====== Supplied information ======

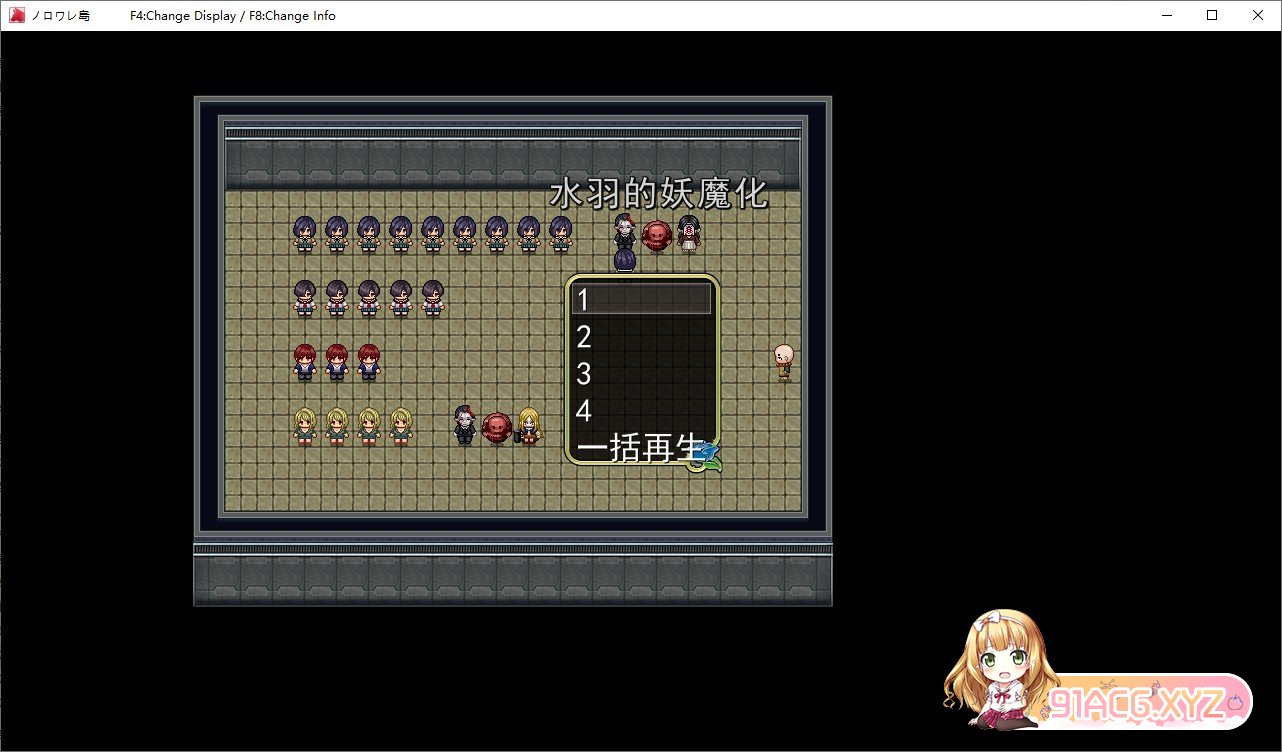The height and width of the screenshot is (752, 1282).
Task: Maximize the game window
Action: [x=1212, y=15]
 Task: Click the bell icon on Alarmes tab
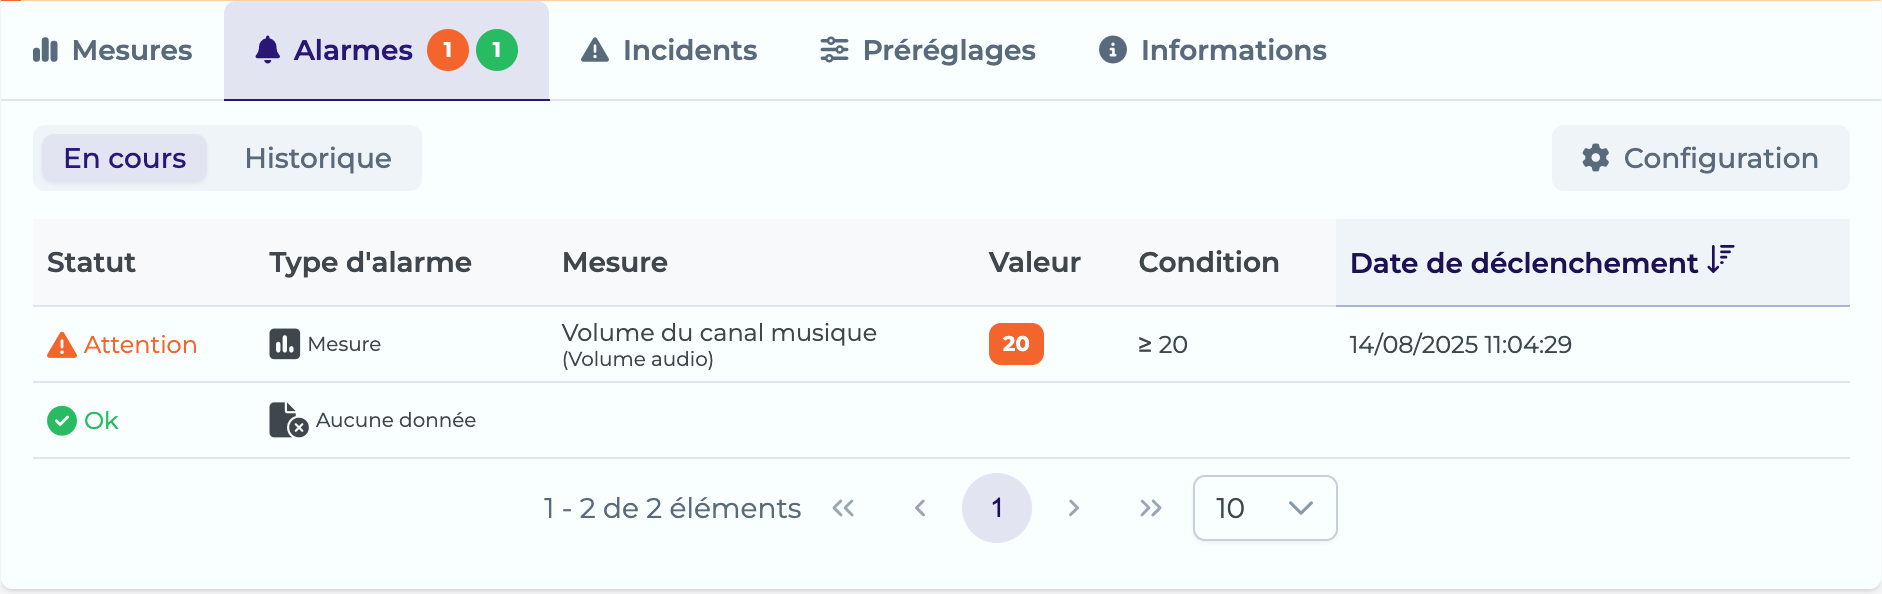coord(267,50)
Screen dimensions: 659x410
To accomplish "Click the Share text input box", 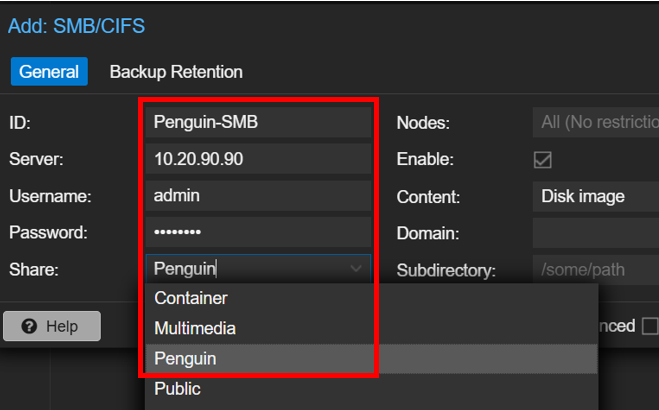I will 245,268.
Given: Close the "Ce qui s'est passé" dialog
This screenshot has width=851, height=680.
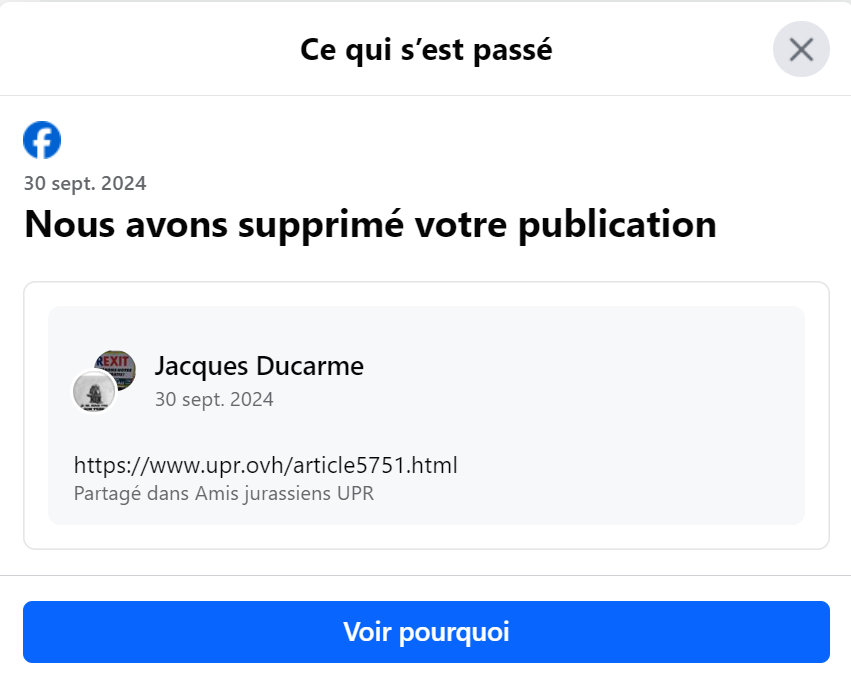Looking at the screenshot, I should (801, 49).
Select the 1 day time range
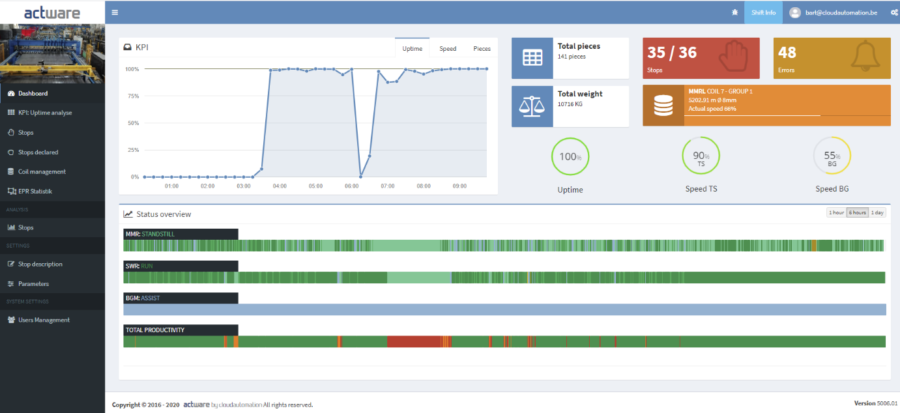900x413 pixels. tap(877, 213)
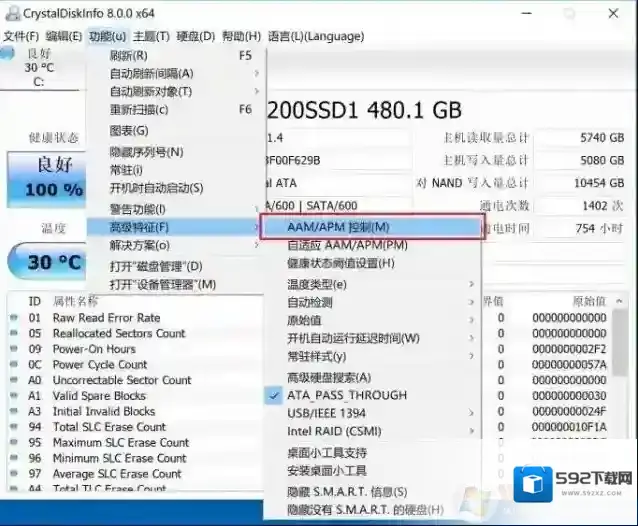Enable 开机时自动启动(S) startup option
Screen dimensions: 638x526
pyautogui.click(x=156, y=188)
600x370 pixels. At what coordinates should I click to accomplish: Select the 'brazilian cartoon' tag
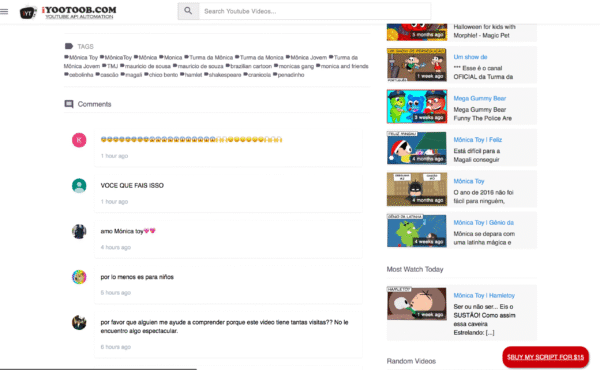tap(249, 66)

======

• _What you should do_
Without the pictures, repeat the line with "This screenshot has width=851, height=680." and every line after it to the end of the listing, and nothing else.

• _The answer_
This screenshot has width=851, height=680.
Looking at the screenshot, I should (801, 49).
Select the 1 day time range
900x413 pixels. tap(877, 213)
Enable 开机时自动启动(S) startup option
Screen dimensions: 638x526
pyautogui.click(x=156, y=188)
600x370 pixels. At what coordinates should I click to accomplish: Select the 'brazilian cartoon' tag
tap(249, 66)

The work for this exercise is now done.